After that Mr Gibbon showed us a model to illustrate the so called lexicographic workflow cycle.

The process starts with the data acquisition:

  • Recordings
  • Text collection
  • Concordance
  • Dictionaries
  • ...

The next step is the lexicon construction:

  • Metadata
  • Information retrieval
  • Linguistic analyses

The cycle continues with the access to data:

  • Traditional print media
  • Hyperlexicon: CD, internet
  • Software with lexicon components: word processing; speech processing

Finally the lexical evaluation takes place:

  • Internal: consistency; completeness
  • External: utility for the users

Then we took a closer look at lexical data acquisition, especially at concordances. Mr Gibbon introduced the term KWIC (KeyWord In Context) concordance and called it a special kind of preliminary, corpus-based dictionary. In a KWIC concordance each word in a text corpus is paired with its contexts of occurence in this corpus. Just a short example for a KWIC concordance with right-hand contexts: in the (very small) text corpus "I like football" the word "I" would be paired with "like" and "like" would be paired with "football". Of course Mr Gibbon chose a more complex example to illustrate this concept: he showed us an extract out of "Notes from a Small Island" by Bill Brystol followed by the respective KWIC concordance. Besides we learned that Google is a special form of KWIC concordance.
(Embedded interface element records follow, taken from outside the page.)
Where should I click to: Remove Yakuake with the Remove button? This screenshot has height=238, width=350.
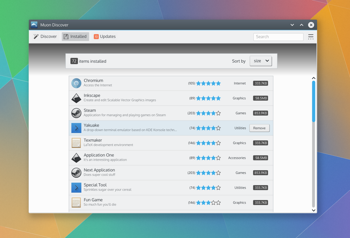click(x=259, y=128)

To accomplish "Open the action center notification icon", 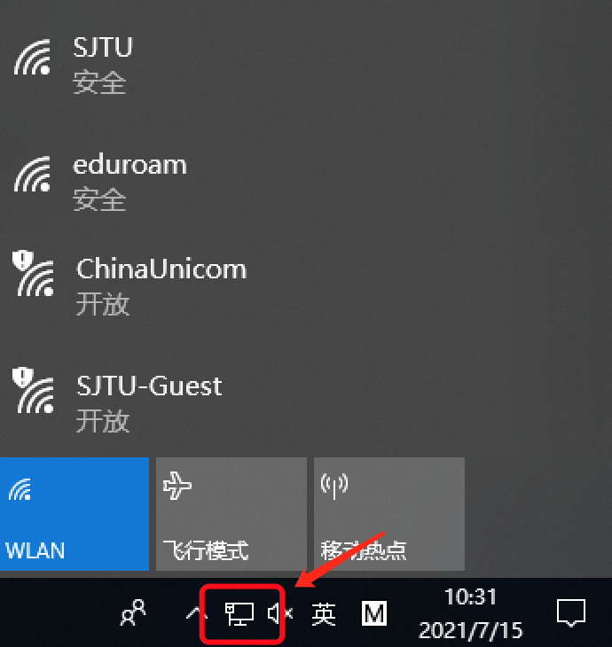I will pos(571,612).
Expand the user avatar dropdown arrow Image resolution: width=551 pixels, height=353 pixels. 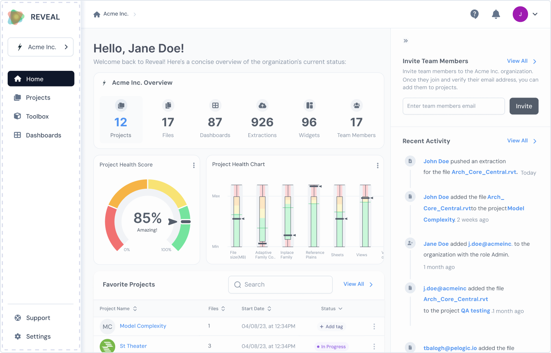[535, 14]
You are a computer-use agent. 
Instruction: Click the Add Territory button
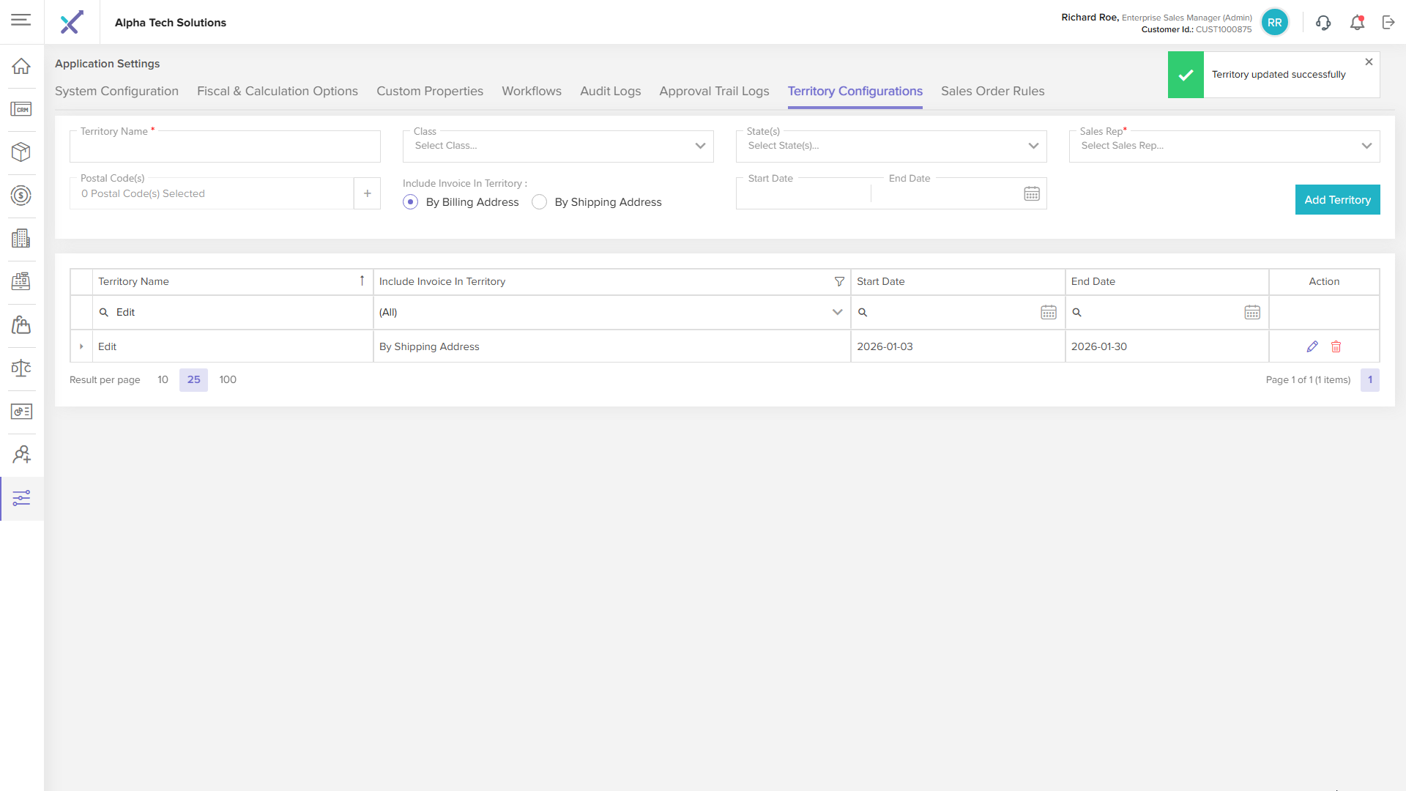coord(1336,200)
The process of creating a KWIC concordance contains basically six steps:

  1. Corpus creation: creating a corpus of texts in electronic format
  2. Tokenisation: eliminating punctuation marks and capital letters plus breaking the text into context units
  3. Keyword list extraction: listing up all words of the corpus alphabetically and removing duplicate words
  4. Context collation: pairing the keywords with their respective left and right contexts
  5. Search: searching for KWIC in corpus
  6. Output format

Afterwards Mr Gibbon showed us the process of computing a KWIC concordance. Finally we found out that KWIC concordances make the search for lexical information more efficient by putting information about words in one place.